Let $A^*A = AA^*$ for a complex matrix $A\in M_n$. Such a matrix is called normal, and the properties discussed here generalize naturally to real normal matrices, in which case we replace the conjugate transpose $^*$ by $^T$. Then:

  1. $\|Ax\| = \|A^*x\|$.

Proof: $\|Ax\|^2 = x^*A^*Ax = x^*AA^*x = \|A^*x\|^2$.

  1. $N(A) = N(A^*)$

Proof: If $x\in N(A)$, then $0 = \|Ax\| = \|A^*x\|\implies x\in N(A^*)$.

  1. $R(A) \bot N(A)$ and $R(A)=R(A^*)$.

Proof: If $y \in R(A), x\in N(A)$, then $x^*y = x^*A\xi = 0$, since $x\in N(A^*)$. $R(A)=R(A^*)$ is the corollary.

  1. Let $\lambda\in\mathbb{C}$, then $A + \lambda I$ is normal:

Proof: $(A + \lambda I)^*(A + \lambda I) = A^*A + \overline{\lambda} A+\lambda A^* + |\lambda|^2 I = (A + \lambda I)(A + \lambda I)^*$

  1. Let $x$ be an eigenvector of $A$, i.e. $Ax = \lambda x$, then $x^*A = \lambda A$.

Proof: $N(A - \lambda I) = N(A^* - \overline{\lambda} I)$ from 2. and 4.

  1. Let $A$ be nonzero and singular, then $U^*AU = \begin{pmatrix}B & 0\\0 & 0_{n-r}\end{pmatrix} = B \oplus 0_{n-r}$ for some unitary matrix $U$, nonsingular $B\in M_r$, and $r = \DeclareMathOperator{\rank}{rank}\rank(A)=\rank(B)$.

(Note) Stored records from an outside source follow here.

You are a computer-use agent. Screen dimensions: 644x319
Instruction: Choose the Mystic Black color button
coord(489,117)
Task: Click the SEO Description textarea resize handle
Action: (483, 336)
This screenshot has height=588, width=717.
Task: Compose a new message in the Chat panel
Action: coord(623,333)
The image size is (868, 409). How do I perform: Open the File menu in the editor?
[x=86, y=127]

Proof: Let $U = \begin{pmatrix}U_1 & U_2\end{pmatrix}$ be unitary, such that the columns of $U_1$ form a basis for $R(A)$ and the columns of $U_2$ form a basis for $N(A)$. Then using 2. and 3. and a calculation it is easy to verify that $U^*AU = B\oplus 0_{n-r}$. $B\in M_r$ implies that it is nonsingular and $$r = \rank(B) = \rank(B \oplus 0_{n-r}) = \rank(U^*AU) = \rank(A).$$

  1. Let $\lambda$ be an eigenvalue of $A$ with algebraic multiplicity $\nu$, then $\dim N(A-\lambda I) = \nu$.

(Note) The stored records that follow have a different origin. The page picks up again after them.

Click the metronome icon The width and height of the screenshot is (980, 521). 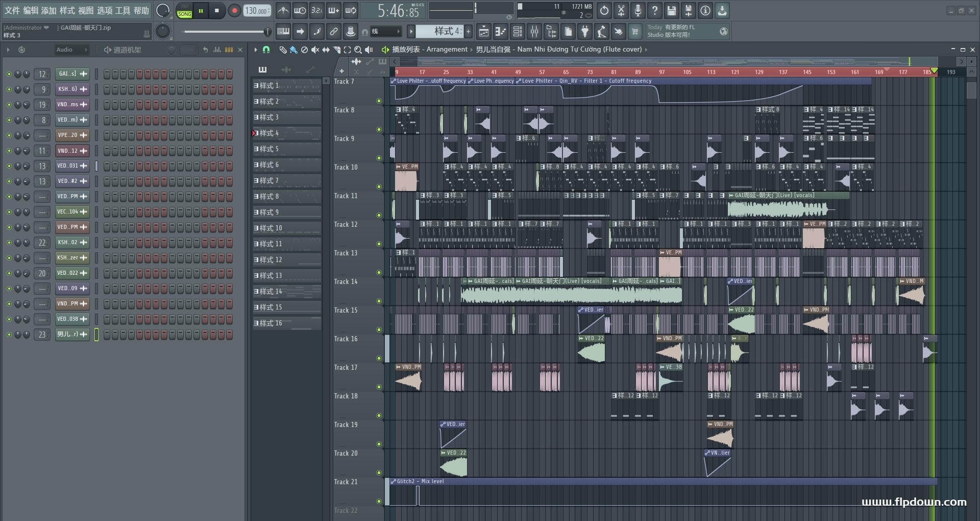pos(283,11)
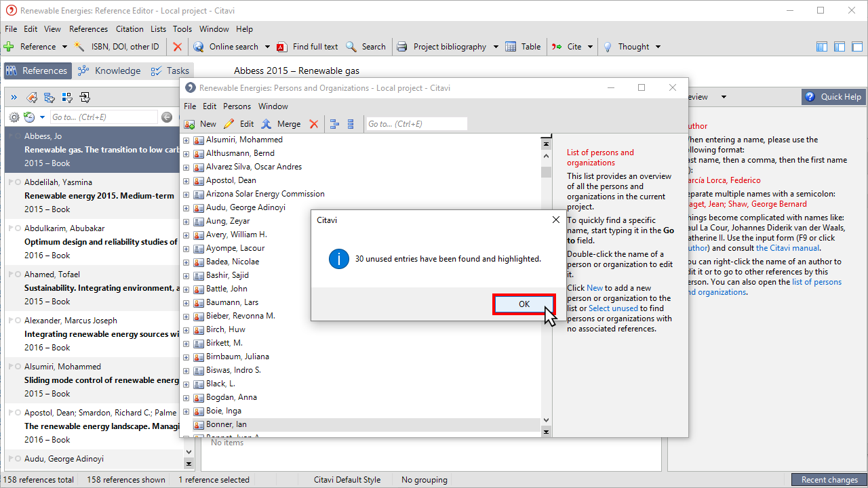
Task: Click the New person icon
Action: (x=191, y=124)
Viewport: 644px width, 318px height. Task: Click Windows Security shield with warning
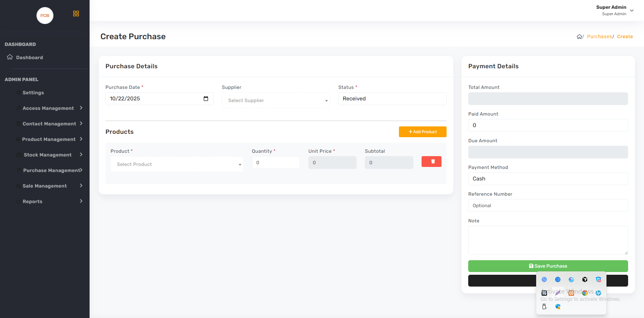coord(558,307)
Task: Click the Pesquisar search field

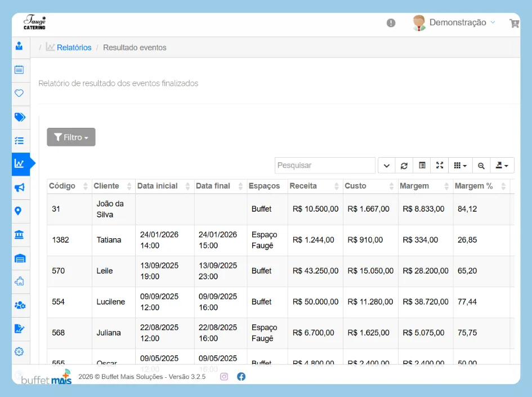Action: pos(325,166)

Proof: From 6. we know that $U^*(A - \lambda I)U = B\oplus 0_{n-r}$, thus $U^*AU = (B + \lambda I_r)\oplus \lambda I_{n-r} = C$, where $r = \rank(A - \lambda I)$. As such, the characteristic polynomial of $A$, $p_A(t) = p_C(t)$, the char. polynomial of $C$. But $p_C(t) = (\lambda - t)^{n-r}p_B(t - \lambda)$, and since $B$ is nonsingular, it follows that $\nu = n-r=\dim N(A - \lambda I)$.

  1. If $\lambda\neq\mu$ are distinct eigenvalues of $A$, then $N(A - \lambda I)\bot N(A - \mu I)$.

Proof: Let $x,y$ be eigenvectors of $A$, corresponding to $\lambda,\mu$, respectively. Then using 5. $\lambda x^*y = x^*Ay = \mu x^*y \implies (\lambda - \mu)x^*y = 0\implies x^*y = 0$.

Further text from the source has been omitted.